If the universe is a machine, a giant accident, a blind, pitiless indifference, where did we get the idea that there is a way that things are supposed to be?
This is a very simple picture. It is not philosophically profound, but it helps me to think about it in a simple way: A woman I know named Sheryl went to a salon to have her nails manicured. As the beautician began to work, they began to have a good conversation about many subjects. When they eventually touched on God, the beautician said, “I don’t believe God exists.”
“Why do you say that?” asked Sheryl, who has MS.
“Well, you just have to go out on the street to realize God doesn’t exist. Tell me, if God exists, would there be so many sick people? Would there be abandoned children? If God existed, there would be neither suffering nor pain. I can’t imagine loving a God who could allow all these things.”

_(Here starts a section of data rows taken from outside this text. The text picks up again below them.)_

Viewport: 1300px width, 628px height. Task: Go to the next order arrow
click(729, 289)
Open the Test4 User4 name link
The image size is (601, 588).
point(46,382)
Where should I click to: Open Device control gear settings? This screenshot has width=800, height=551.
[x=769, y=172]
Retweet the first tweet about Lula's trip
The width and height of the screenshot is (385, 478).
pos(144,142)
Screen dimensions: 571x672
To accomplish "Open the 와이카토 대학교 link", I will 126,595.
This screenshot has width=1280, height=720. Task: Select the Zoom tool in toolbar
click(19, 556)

Sheryl thought for a moment. She didn’t respond because she didn’t want to start an argument. The beautician finished her job, and Sheryl left the shop.
Just after she left the beauty shop, she saw a woman in the street with long, stringy, dirty hair. She looked filthy and unkempt. Sheryl turned, entered the beauty shop again, and said to the beautician, “You know what? Beauticians do not exist.”
“How can you say that?” asked the surprised beautician. “I am here. I just worked on you. I exist.”
“No,” Sheryl exclaimed, “beauticians do not exist, because if they did, there would be no people with dirty, long hair and appearing very unkempt like that woman outside!”
“Ah, but beauticians do exist,” she answered. “The problem is, people do not come to me.”